Month: April 2017

Clonality of Metastasis Breast Cancer

[PMID:28424200] [Clinical Cancer Research]

Whole exome sequencing of metaplastic breast carcinoma indicates monoclonality with associated ductal carcinoma component

In eight patients. “In each case, the tumor components have nearly identical landscapes of somatic mutation, implying that the differing histologies do not derive from genetic clonal divergence.”

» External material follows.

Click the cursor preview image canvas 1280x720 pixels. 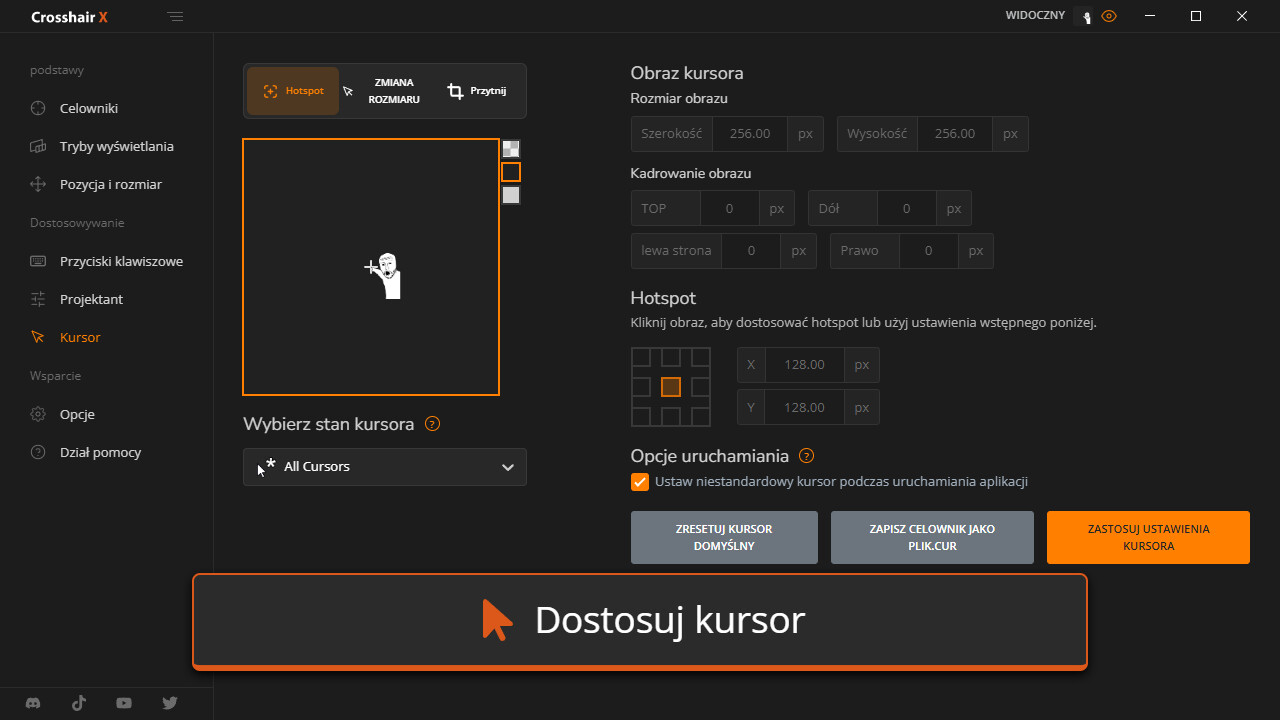coord(371,267)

[PMID:28429735] [Nature Communications]

Phylogenetic analysis of metastatic progression in breast cancer using somatic mutations and copy number aberrations

“using whole-exome sequencing and copy number profiling of primary and multiple-matched metastatic tumours from ten autopsied patients” “two modes of disease progression. In some patients, all distant metastases cluster on a branch separate from their primary lesion. Clonal frequency analyses of somatic mutations show that the metastases have a monoclonal origin and descend from a common ‘metastatic precursor’. Alternatively, multiple metastatic lesions are seeded from different clones present within the primary tumour.”

Energy Landscapes

[PMID:28346445] [Nature Genetics]

Potential energy landscapes identify the information-theoretic nature of the epigenome

“Using principles from statistical physics and information theory, we derive epigenetic energy landscapes from whole-genome bisulfite sequencing (WGBS) data that enable us to quantify methylation stochasticity genome-wide using Shannon’s entropy, associating it with chromatin structure. Moreover, we consider the Jensen–Shannon distance between sample-specific energy landscapes as a measure of epigenetic dissimilarity and demonstrate its effectiveness for discerning epigenetic differences. By viewing methylation maintenance as a communications system, we introduce methylation channels and show that higher-order chromatin organization can be predicted from their informational properties.”

PVP

[] [PLoS Computational Biology]

Semantic prioritization of novel causative genomic variants

“Computational approaches for variant prioritization include machine learning methods utilizing a large number of features, including molecular information, interaction networks, or phenotypes. Here, we demonstrate the PhenomeNET Variant Predictor (PVP) system that exploits semantic technologies and automated reasoning over genotype-phenotype relations to filter and prioritize variants in whole exome and whole genome sequencing datasets.”